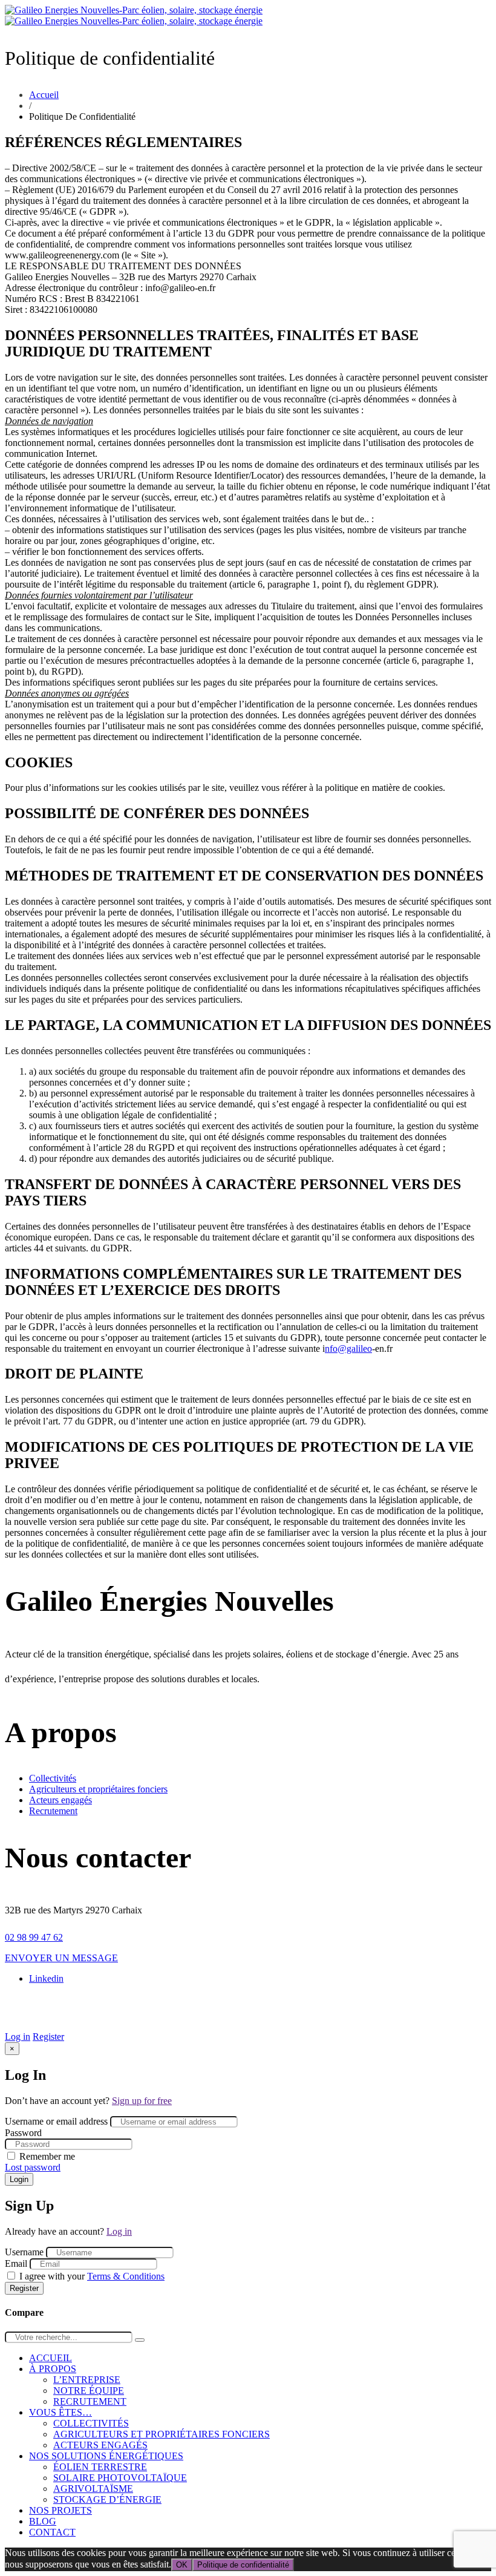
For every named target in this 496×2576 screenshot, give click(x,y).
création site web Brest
§ §
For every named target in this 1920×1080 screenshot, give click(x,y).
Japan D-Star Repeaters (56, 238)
§ §
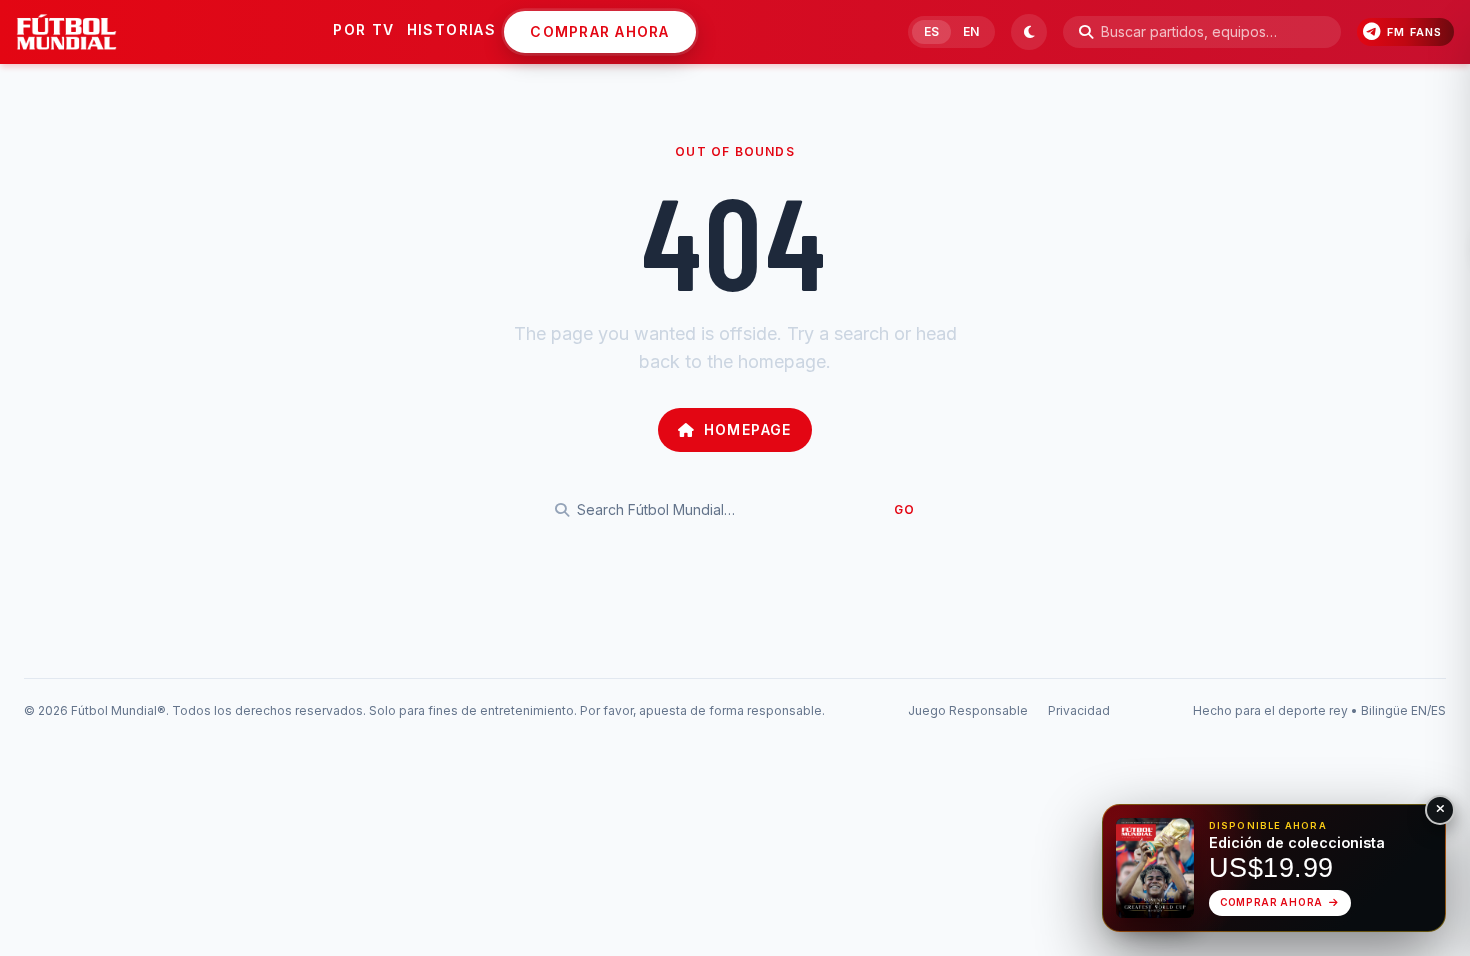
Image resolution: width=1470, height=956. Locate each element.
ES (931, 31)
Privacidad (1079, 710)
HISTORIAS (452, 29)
§ §
**DIRECTIONS**
If a line in the records contains the word "target", copy it out.

**ANSWER TO THIS TASK**
For every named target in this 496×2576 screenshot, give click(x,y).
For every named target in this 1920×1080 screenshot, give click(x,y).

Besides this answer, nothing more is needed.